If I told you that a 12% increase in your sales effort could result in a 50% increase in your end of the year production, would you be interested?

I’m a runner and, of course, there are days I feel especially strong and others when it’s a real challenge to push myself out the door. Despite the ease or challenge of getting started, I run a pretty consistent pace. However, I have noticed that there are runs when my pace is significantly faster. It’s the days when someone is watching. Or, to be more specific, when I’m running where there are other runners around.

I’m competitive and just the presence of another runner - doesn’t even have to be a race - makes me run faster. This faster pace caught my attention and I decided to compare my paces to see just how much faster I was running because of the “competition.” Turns out that running with other runners around improved my pace by about a minute per mile, around 12% faster.

Pick up your pace

As producers, we are naturally competitive. Unfortunately, we are more often competing against our own previous performances rather than against the other “runners.” I know that most of you have other producers in your agency, but, if you’re being honest, there are no real competitions going on. You’re all running around a track, but it’s your own private one. That needs to change. I think you should ask another runner to step out on the track with you. I would just about guarantee that it would cause you both to pick up your pace. Imagine what would happen if you improved your “pace” by 12%?

Let’s say that your typical pace is $60,000 per year. Of course, you could look at the final result, increase it by 12% and see that already that would result in a new pace of $72,000. But, I think you can do even better if you start competing at each stage of the race.

Compete at each stage of the race

Let’s break the race down: Assume that during your last race (last production year), you wrote that $60,000 with 6 new accounts averaging $10,000/account. Let’s also assume you had a close ratio of 20% on the 30 opportunities you worked on during the year. Now let’s look at what would happen if you made each of those stages its own race, one in which you could improve your performance by 12 percent.

It all starts with opportunities. Instead of having 30 opportunities to work on, you now have 34. (I’m taking advantage of the rounding here.)

Your improved close ratio will now move from 20% to 22.4%, which means, with 34 opportunities, you will now write 8 new accounts (again, that rounding thing).

You certainly can’t allow your competition to work on larger opportunities than you are, and you now find that the average revenue per new account you write has also increased by 12%. You have to love $11,200 accounts at least 12% more than $10,000 accounts.

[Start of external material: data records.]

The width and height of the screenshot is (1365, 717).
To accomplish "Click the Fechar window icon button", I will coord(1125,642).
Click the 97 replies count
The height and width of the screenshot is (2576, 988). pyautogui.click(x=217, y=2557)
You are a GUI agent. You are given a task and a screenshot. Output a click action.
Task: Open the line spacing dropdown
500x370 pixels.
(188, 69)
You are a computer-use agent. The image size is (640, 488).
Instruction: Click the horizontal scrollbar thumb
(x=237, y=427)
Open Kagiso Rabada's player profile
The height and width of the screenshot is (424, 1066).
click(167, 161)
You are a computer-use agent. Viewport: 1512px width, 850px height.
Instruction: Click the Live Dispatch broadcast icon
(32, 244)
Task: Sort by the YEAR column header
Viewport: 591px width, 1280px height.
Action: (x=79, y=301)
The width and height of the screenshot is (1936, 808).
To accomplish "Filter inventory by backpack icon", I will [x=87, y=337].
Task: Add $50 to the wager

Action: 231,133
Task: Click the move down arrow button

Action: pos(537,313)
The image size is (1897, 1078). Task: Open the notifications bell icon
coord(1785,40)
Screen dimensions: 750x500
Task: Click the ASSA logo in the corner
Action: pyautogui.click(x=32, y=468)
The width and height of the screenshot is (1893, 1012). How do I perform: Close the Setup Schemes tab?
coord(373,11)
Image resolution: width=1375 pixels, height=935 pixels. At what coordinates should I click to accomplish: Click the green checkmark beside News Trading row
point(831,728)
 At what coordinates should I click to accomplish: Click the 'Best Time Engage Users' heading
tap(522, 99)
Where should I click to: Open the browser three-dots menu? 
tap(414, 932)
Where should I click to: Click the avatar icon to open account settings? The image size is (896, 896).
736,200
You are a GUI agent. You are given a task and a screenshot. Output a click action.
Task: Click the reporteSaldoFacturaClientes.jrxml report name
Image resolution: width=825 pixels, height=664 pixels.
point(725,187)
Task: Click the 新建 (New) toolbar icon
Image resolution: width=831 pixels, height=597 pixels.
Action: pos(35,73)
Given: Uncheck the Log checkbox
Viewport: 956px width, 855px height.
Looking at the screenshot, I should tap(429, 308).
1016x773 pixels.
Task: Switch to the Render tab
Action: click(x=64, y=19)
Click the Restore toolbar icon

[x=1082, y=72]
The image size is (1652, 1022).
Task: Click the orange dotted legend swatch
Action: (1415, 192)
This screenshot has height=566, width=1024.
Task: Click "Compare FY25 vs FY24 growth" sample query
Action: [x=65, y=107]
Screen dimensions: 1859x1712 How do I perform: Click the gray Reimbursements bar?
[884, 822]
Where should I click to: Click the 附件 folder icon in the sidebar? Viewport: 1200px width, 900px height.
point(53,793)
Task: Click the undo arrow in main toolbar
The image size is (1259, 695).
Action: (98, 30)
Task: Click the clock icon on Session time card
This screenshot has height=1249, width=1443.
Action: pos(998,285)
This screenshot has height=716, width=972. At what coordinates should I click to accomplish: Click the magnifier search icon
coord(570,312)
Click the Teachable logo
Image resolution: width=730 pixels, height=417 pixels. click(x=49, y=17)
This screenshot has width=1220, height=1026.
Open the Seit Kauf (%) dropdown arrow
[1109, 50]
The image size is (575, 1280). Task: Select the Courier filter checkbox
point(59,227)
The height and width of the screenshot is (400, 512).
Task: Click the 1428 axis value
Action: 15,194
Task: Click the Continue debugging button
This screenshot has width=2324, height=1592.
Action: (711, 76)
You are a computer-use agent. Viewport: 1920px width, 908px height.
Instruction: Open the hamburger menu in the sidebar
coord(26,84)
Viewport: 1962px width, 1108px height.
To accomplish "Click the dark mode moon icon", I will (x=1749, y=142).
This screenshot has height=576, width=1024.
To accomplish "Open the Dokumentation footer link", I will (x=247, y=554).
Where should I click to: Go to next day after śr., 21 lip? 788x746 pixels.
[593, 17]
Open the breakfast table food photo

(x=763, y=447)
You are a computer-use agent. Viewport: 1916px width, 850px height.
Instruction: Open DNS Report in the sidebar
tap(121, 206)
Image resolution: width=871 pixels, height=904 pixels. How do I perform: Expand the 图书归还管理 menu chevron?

So now, at the end of the race, you have written 8 new accounts averaging $11,200, each for a new pace of $90,000 ($89,600 to be exact, but runners always exaggerate their pace – at least a little bit).

You gotta love the “new math!” A 12% increase, compounded at each stage of the race, results in an overall increase of 50%! And don’t tell me you don’t have another 12% in your tank!

And, you know what? On those days when I am running on the track with someone else, I have a lot more fun, it doesn’t feel like I work nearly as hard, and I definitely step off the track with more energy and a greater sense of pride. Not a bad bonus. As if the 50 percent increase in new revenue wasn’t enough.

Once you run this race, look up ahead; there’s another runner for you to track down. You just have to ask yourself, “How badly do I want to catch them?”